Literature DB >> 35640353

Strategy selection in decisions from givens: Deciding at a glance?

Thorsten Pachur1.   

Abstract

People deciding between alternatives have at their disposal a toolbox containing both compensatory strategies, which take into account all available attributes of those alternatives, and noncompensatory strategies, which consider only some of the attributes. It is commonly assumed that noncompensatory strategies play only a minor role in decisions from givens, where attribute information is openly presented, because all attributes can be processed automatically "at a glance." Based on a literature review, however, I establish that previous studies on strategy selection in decisions from givens have yielded highly heterogeneous findings, including evidence of widespread use of noncompensatory strategies. Drawing on insights from visual attention research on subitizing, I argue that this heterogeneity might be due to differences across studies in the number of attributes and in whether the same or different symbols are used to represent high/low attribute values across attributes.

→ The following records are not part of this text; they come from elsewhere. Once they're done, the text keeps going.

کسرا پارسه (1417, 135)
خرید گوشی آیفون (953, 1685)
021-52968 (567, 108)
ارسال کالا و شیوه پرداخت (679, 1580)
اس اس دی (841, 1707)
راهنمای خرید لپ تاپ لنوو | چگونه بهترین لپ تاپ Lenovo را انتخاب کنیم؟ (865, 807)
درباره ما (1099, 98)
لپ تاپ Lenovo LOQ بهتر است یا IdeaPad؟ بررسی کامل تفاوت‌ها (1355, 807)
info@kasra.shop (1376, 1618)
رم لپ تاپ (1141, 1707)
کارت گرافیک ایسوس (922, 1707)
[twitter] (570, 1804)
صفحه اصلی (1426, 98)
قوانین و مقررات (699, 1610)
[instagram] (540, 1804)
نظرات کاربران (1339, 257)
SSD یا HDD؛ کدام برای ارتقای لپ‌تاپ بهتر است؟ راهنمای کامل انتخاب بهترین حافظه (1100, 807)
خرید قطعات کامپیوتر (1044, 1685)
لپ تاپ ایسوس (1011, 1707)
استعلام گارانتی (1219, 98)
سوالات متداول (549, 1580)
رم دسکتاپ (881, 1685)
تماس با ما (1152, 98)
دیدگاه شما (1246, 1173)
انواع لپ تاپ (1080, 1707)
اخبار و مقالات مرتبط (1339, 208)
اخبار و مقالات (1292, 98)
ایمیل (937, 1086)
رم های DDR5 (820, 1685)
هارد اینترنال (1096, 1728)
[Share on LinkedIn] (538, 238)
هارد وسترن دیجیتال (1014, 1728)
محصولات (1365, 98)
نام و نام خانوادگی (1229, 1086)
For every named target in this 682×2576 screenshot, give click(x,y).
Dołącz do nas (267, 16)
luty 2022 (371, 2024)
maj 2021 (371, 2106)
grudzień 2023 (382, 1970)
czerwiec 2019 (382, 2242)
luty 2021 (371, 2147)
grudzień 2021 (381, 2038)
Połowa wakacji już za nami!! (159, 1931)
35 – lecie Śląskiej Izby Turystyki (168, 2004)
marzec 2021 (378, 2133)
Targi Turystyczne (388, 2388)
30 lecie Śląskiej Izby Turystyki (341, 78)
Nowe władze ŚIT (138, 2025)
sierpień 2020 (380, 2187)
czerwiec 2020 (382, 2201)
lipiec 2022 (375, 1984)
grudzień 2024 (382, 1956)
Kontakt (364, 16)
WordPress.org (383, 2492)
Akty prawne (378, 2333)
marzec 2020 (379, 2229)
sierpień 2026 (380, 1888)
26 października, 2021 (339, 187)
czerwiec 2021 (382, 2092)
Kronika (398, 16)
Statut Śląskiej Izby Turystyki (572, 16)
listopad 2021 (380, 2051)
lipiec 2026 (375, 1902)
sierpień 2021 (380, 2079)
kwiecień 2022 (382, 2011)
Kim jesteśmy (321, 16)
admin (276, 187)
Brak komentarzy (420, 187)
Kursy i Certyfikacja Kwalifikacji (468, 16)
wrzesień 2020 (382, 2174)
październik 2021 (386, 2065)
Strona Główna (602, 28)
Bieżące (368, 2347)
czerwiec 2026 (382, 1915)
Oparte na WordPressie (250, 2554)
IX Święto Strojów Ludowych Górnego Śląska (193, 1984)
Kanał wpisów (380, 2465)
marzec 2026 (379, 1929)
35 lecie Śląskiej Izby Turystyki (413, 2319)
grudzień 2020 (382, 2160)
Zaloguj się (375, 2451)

I tested the impact of these factors in two experiments with decisions from givens in which both the number of attributes shown for each alternative and the coding of attribute values was manipulated. An analysis of participants' strategy use with a Bayesian multimethod approach (taking into account both decisions and response-time patterns) showed that a noncompensatory strategy was more frequently selected in conditions with a higher number of attributes; the type of attribute coding scheme did not affect strategy selection. Using a compensatory strategy in the conditions with eight (vs. four) attributes was associated with rather long response times and a high rate of strategy execution errors. The results suggest that decisions from givens can incur cognitive costs that prohibit reliance on automatic compensatory decision making and that can favor the adaptive selection of a noncompensatory strategy.
Copyright © 2022 Elsevier Inc. All rights reserved.

Entities:  

Keywords:  Adaptive decision making; Bayesian cognitive modeling; Cognitive costs; Decision strategies; Heuristics; Strategy selection; Subitizing

Mesh:

Year:  2022        PMID: 35640353     DOI: 10.1016/j.cogpsych.2022.101483

Source DB:  PubMed          Journal:  Cogn Psychol        ISSN: 0010-0285            Impact factor:   3.746


  1 in total

1.  Adaptive Decision Method in C3I System.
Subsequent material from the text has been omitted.